Amendment No. 41 enables the Restrictive Practices Court to consider an application for the exemption of goods where notice has not been given to the Registrar of Restrictive Trading Agreements under Clause 6 within thre months of the commencement of Section 6. Amendment No. 43 sets out the circumstances in which the Court may consider a "late" application. It also deletes the requirement that the Court shall not review its decisions more often than once in two years.
The introduction of a procedure to enable the Court to consider "late" applications for an exemption order fulfils an undertaking which I gave in Committee. I do not know whether the House would wish me to go into greater detail. We had a very substantial discussion on the matter in Committee. If I am not presuming too much, I think that the House will think that this is an entirely appropriate way to deal with the matter. Amendment No. 42 results from an Amendment which was moved in Committee and which led us to look at the Clause again. A defect was brought to our notice and this Amendment remedies that defect.
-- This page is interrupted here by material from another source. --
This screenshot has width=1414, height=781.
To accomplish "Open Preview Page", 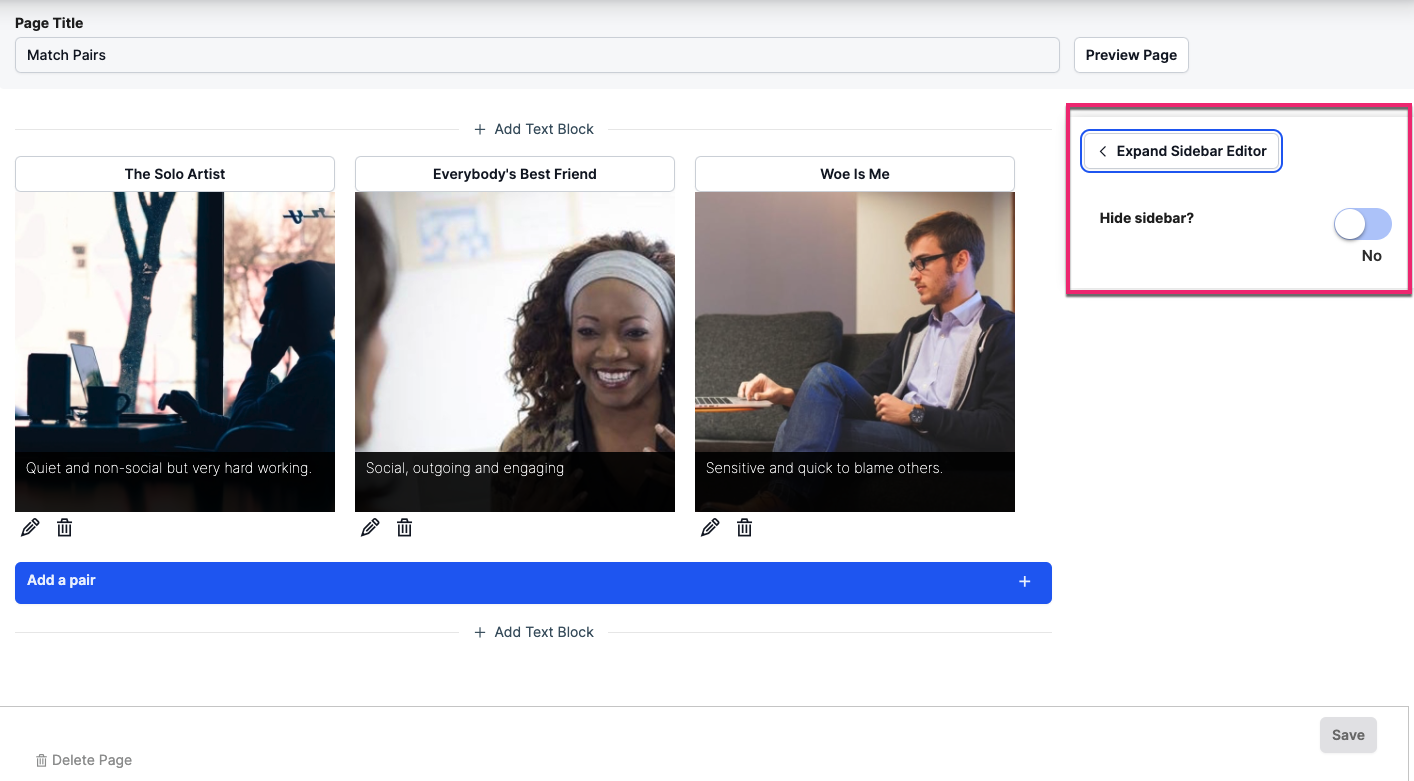I will [x=1131, y=55].
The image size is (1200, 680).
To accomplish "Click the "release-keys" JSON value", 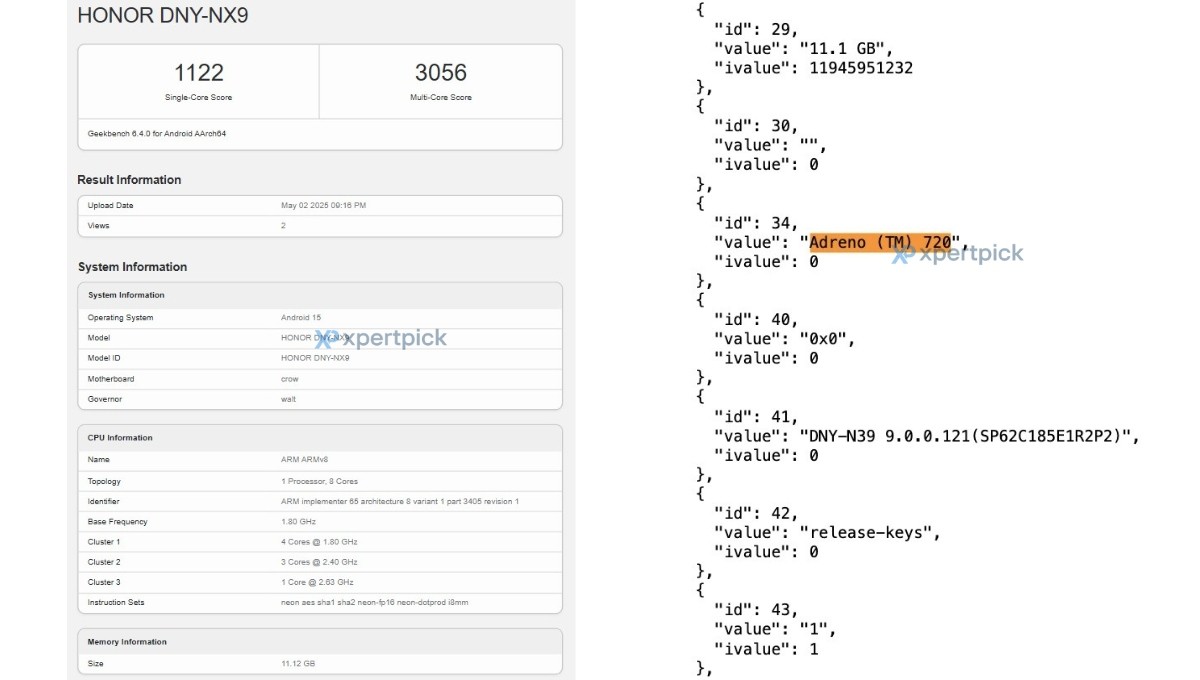I will click(x=869, y=532).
We are grateful to the Minister for his explanation. As I understand it, the position now is that an applicant may apply outside the period of three months from the beginning of the operation of the Measure and
that, if he does so, the reference may be entertained, although the applicant requires leave in such a case and, in addition, must produce prima facie evidence to justify that one of the gateways apply. This seems to my right hon. and hon. Friends and to me to be an appropriate and reasonable way of dealing with the matter. It may be—this is a small point which needs mentioning—that as a consequence of this change the rubric, which reads,
Provision for reconsideration of cases decided by Court",
will need amending, because the Clause would appear to have a wider effect than that rubric suggests. We welcome the Amendment and if we had the privilege of indicating a lacuna which Amendment 42 is designed to fill, then we particularly welcome it.
I, too, add my thanks to my hon. Friend for moving the Amendment. However, there are two questions I would like answered. First, I was not entirely clear from his explanation that this provision will apply, as my right hon. Friend the Member for Reigate (Sir J. Vaughan-Morgan) indicated, to new lines of goods on which it was sought to introduce r.p.m. Remembering that these goods would be an innovation, as it were, how far would they be affected by the Clause in its amended form?
I got the impression that my hon. Friend was envisaging the sort of case in which someone had overlooked the fact that someone or something should have complied with the Clause, but had not. I got the impression that a person who had not complied in such circumstances would have his case overlooked if he could show that good reasons existed why he should not comply.
My second question follows from what I have said on seevral occasions: that people should not be continuously placed in jeopardy. I am delighted to learn, if this is to be the practice, that people will not be placed in jeopardy for at least two years. Does the amended Clause mean that in the absence of a change in material circumstances a person will not be placed in jeopardy? In other words, a person, firm or type of goods will remain free of investigation for at least two years? If so, will this apply to all goods and will this period of two years apply irrespective of a change in circumstances, or will such a change be taken into account?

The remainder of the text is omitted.